「変わっていないんだな」(あやクル)


しとしとしと――
しとしとしと――

「雨、止まないね」
「……」
「……止まないね」
「……」
「おーい、聞いてる?」
「五月蝿い」

いつも通りの他愛もない会話。
そんなことに対し、くすっと笑いを漏らす。
聞こえてしまったのか、睨んでくる。
まぁ、あやクルのいつもの態度には慣れてしまったけれど。
もう一度見たら、本に目を落としていた。



しとしとしと――

雨は上がりそうにない。
だけど雨の日は嫌いじゃない。
もちろん、理由はある。

「おーい、メガネ掛け機ー」
「……なんだ、その呼び名は」
「えっ、メガネが本体じゃないの?」
「当たり前だ」

そういって本を探しにか、本棚へと向かう。
なんで、真面目に受け答えするかなあ。
あやクルが百科事典を抱えながらこちらを見ている。

「おい、その『メガネ掛け機』とやらは、機械なのか?」
「そうだよ!というか、それすら存在しないと思うよ!?」



しとしとしと――

雨雲が空を覆い尽くしている。
相変わらず、風景は変わらない。
ちなみにあやクルは別の本の世界にのめり込んでいるようだ。

「いつになったら止んでくれるんだろうね」
「…………さあな」
「何故間が空いたし」
「……」

だめだ、本当にのめり込んでいる。
これは誰の助けを借りてもダメだろうな。
……暇だし、シグでも引っ張ってくるか。



しとしとしと――

止みそうで止まない。もどかしい。
どうせ暇になると思って、シグをつれてきた。
本人は相変わらずの表情をしている。

「あー」
「あやクルー連れてきて見たー」
「そうか」

コイツも相変わらずか。まぁ、いいか。

「ようし、シグ。ぷよ勝負だー!」
「ぷよで勝負だー」
「おい、ここを散らかすなよ」



「あー、残念」
「勝ったのか」
「相変わらず騒がしいな」
「相変わらずなのはどっちだよ」

ふとカレンダーを見る。
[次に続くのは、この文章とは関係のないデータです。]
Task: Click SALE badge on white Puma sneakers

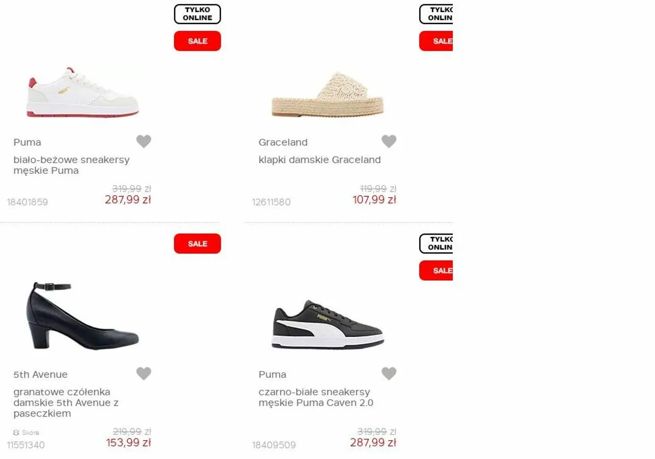Action: [198, 41]
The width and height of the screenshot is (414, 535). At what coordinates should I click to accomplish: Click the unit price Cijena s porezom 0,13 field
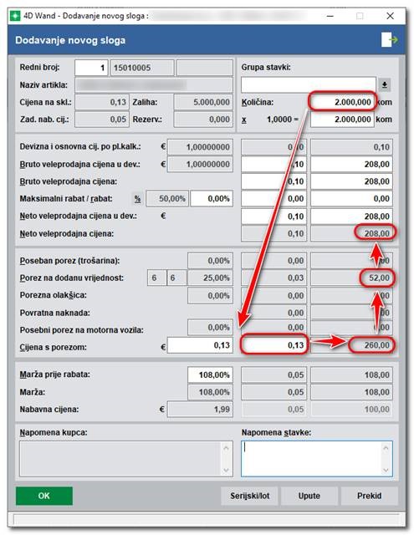pyautogui.click(x=274, y=345)
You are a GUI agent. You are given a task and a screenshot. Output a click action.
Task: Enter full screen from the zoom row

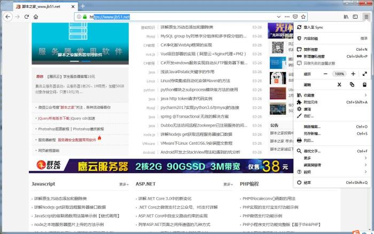pos(364,74)
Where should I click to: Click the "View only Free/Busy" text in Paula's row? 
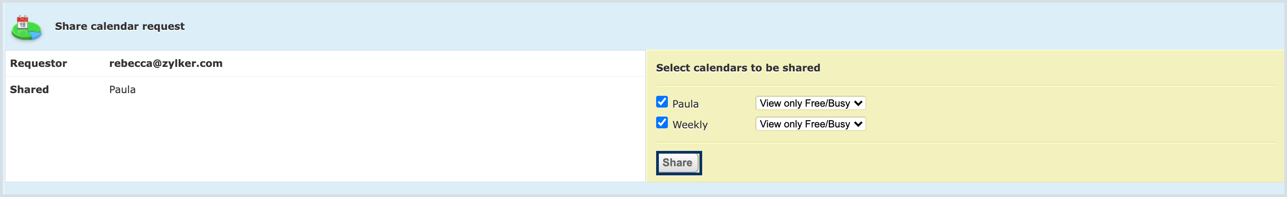pos(804,103)
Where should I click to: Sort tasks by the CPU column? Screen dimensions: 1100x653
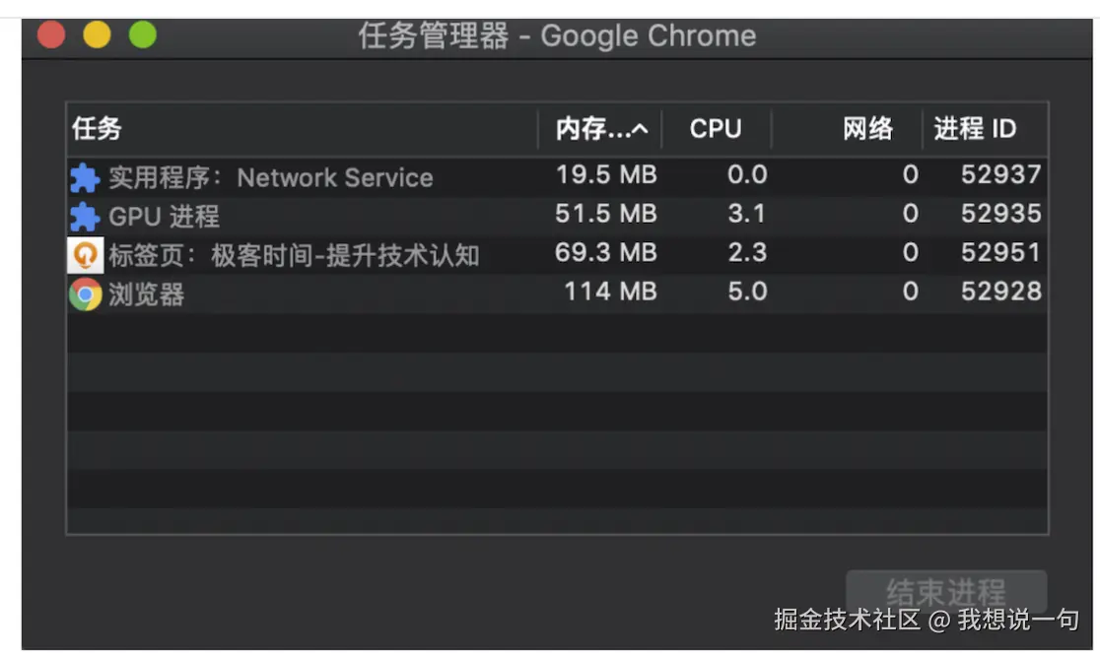click(716, 129)
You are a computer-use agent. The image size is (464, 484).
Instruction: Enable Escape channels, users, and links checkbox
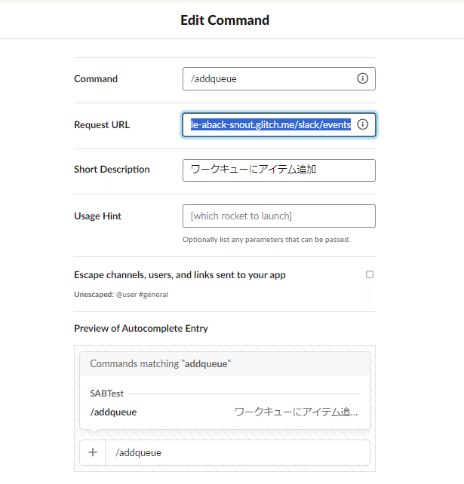click(x=370, y=274)
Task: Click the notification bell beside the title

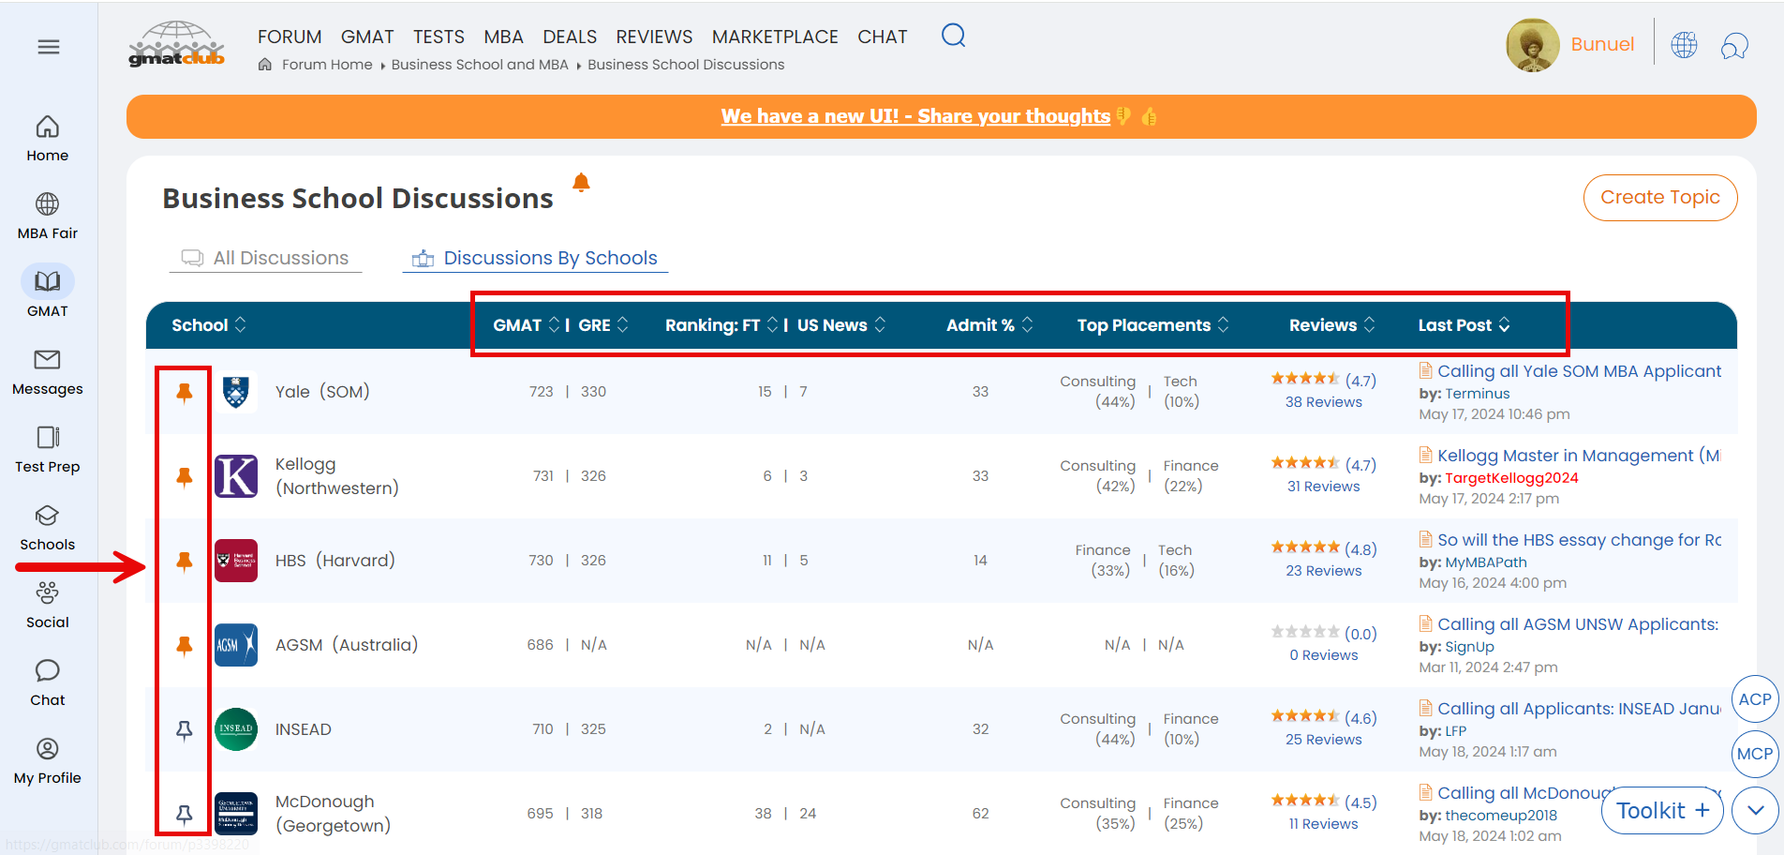Action: tap(581, 183)
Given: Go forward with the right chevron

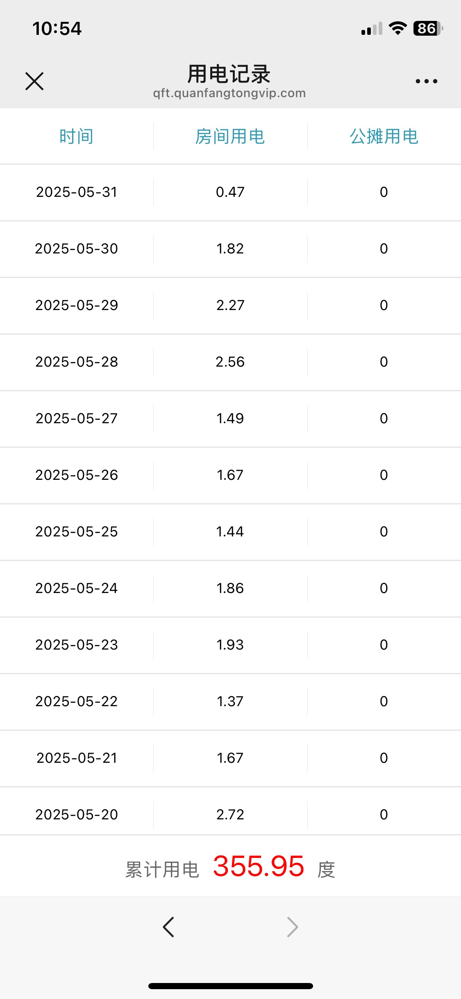Looking at the screenshot, I should (292, 927).
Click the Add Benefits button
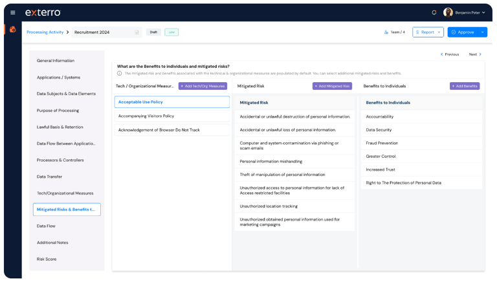497x282 pixels. point(465,86)
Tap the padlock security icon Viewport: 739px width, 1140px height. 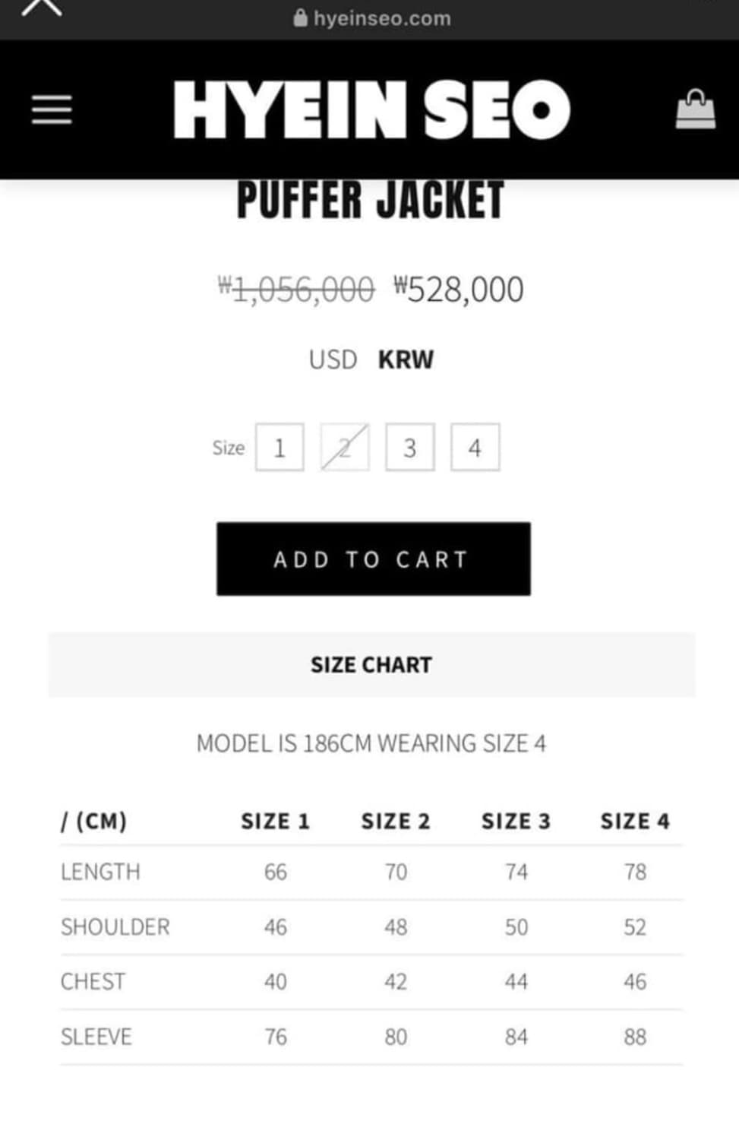pos(301,17)
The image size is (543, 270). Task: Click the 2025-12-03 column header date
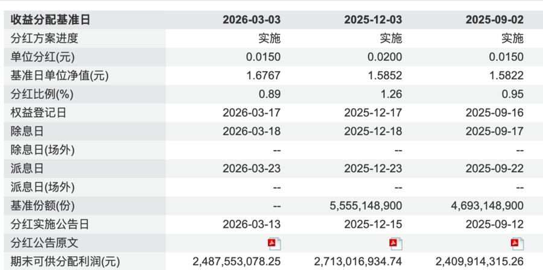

6/16という日付。

「ここに、キッチンってあったっけ」
「ここを出て真っ直ぐ行き、向こう側の階段を目印に東だ」
「ずいぶんとアバウトな説明ですね」
「何やるのー」

お楽しみ、とだけ言って書斎を後にする。
どうせ材料は揃っているんだろうし、手が汚れにくいカップケーキでも作るか。

雨が少し止んできた。



「二人ともー、カップケーキだよー」
「わーい」
「……何でいきなりそんなモノを作った」

シグを連れてきて正解だった。
二人の前に置く。ついでに紅茶も入れる。

「ハッピーバースデー。シグ&あやクル」

突然のことに驚いたのか、二人は呆然としている。
すぐにシグが、「ありがとう、フェノ」という言葉。
あやクルは黙っていたがすぐに、「一応礼を言う」とだけ。
これを素直じゃない、って言うんだろうな。
あやクルが紅茶を飲む。

「相変わらず、変わっていないんだな」

はいはい、私がこんな事をするくらいお見通しだったのでしょう?
そうじゃなきゃ、本当に材料を用意してあるはずないよね。

まぁ、二人とも喜んでいるし。よかったよかった!

空は嘘のように晴れていた。



==========
誤爆していたことに気がつかなくて涙目の私です。
混乱させてしまってスミマセン。
本当は早めに投稿する予定だったのに、ここまで引き延ばした結果がこうなりました。
なにはともあれ、シグとあやクル、ハッピーバースデー。